Mr. Robot, by contrast, has a couple of stand-alone scenes this week, both of them all about reminding people of hard truths. “We both know I’m crazy,” he tells Romero, proceeding to pull out a gun and threaten him. That’s a truth of which Romero was well aware, as was his realization that his commitment to Mr. Robot is binding. You can’t promise to see something through and then walk away without consequences. Robot is forcing him to see this through to the end. At least Darlene caught a break, as the Dark Army finally set a meeting. It may have cost her a boyfriend, but she’s not going to have to worry about disappointing Mr. Robot—for now, anyway.

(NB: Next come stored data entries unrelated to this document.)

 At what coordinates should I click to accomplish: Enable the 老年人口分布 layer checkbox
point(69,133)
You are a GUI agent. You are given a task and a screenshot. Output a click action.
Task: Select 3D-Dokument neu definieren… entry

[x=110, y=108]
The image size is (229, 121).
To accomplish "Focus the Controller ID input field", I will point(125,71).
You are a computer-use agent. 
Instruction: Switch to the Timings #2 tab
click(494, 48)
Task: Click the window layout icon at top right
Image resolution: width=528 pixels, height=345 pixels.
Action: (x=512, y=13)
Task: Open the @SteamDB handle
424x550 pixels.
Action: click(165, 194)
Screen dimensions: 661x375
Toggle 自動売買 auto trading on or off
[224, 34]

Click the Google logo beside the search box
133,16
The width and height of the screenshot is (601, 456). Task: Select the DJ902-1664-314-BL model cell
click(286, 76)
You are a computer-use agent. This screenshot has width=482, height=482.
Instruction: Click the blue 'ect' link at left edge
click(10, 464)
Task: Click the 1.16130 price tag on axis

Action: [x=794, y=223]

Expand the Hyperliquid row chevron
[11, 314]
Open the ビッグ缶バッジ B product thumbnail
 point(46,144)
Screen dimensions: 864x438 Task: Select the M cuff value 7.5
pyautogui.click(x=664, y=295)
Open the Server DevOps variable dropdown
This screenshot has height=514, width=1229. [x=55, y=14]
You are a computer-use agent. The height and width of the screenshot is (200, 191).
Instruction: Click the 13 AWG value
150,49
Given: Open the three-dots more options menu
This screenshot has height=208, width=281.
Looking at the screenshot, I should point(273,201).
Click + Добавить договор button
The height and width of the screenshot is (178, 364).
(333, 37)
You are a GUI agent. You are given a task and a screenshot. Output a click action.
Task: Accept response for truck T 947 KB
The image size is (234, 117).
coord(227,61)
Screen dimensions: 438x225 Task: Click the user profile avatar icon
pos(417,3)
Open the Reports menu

[Which, sidebar: this week was definitely more evidence for the “Mr. Robot isn’t real” team, as it seems likely these scenes were both actually taking place with Elliot, his Mr. Robot persona simply running the show when need be. I still waver a bit about how much is real, but Mr. Robot’s appearance on the stairwell last week suggested strongly he’s a figment of Elliot’s mind.]
Which brings us to the question of how much truth Elliot is actually in possession of, and whether he sees quite as well as he assumes. Much like Wellick, Elliot thinks he sees things as they are. But Elliot also has exploits, and in this case, he refuses to see the most obvious weakness of all: He’s grieving. As we see in the initial flashback, Elliot felt a real connection to Shayla right from the beginning. And, more importantly, he blames himself for her death. “You might be worth a psychopath,” she told him. But nothing was equal to the worth of Shayla. You don’t want to live with the blame of hurting those who meant the most to you—to co-opt Angela’s most honest line, it’s a shitty feeling. And until Elliot acknowledges that grief, it will tear away at his life. It will tear away at those around him. He’ll tear into the social fabric, like he does with his therapist, and unless he sees it for what it is, it will get worse. Given the already ambiguous state of Elliot Alderson’s mind, I’m not sure anyone can handle that.
Stray Observations:
- I hope none of you had any positive attachments to that FKA Twigs song, because after Mr. Robot made it the soundtrack to Wellick’s grossest act, it’s gonna be tough to enjoy in the same way. Speaking of which, what a masterful use of sound—cutting the music entirely and pulling to an overhead shot the instant Tyrell pulls away from Sharon’s lifeless body, rendering the intimacy null and void.
- I quite liked the scene with Trenton this week. It gives her some good and human shading, knowing that she sees everyone else’s motives as less noble than her own. It’s honest, and egocentric. It makes me quite like her.
- Was Mr. Robot’s gun ploy with Romero an homage to Christian Slater’s character from Heathers? His line about “You should’ve seen the look on your face!” felt like a direct reference to J.D., no?
- Honestly, if someone spoke to me the way Elliot spoke to Krista in that last scene, I would 100 percent call the police. He came across like a psychopath. Love you, Elliot! (Seriously, Rami Malek was obviously fated centuries ago to be born to play this role.)
- Watching Elliot burn his files and name it that Cure album (thanks, MAYORDADA, for pointing that out in the comments), saying it’s the last thing he has of hers, was another nice humanist touch. Elliot may not be dealing with his grief, but he’s definitely hitting the same beats we all go through in loss, albeit in different ways.
- Does anyone know where I can buy Romero’s new product? Asking for a friend.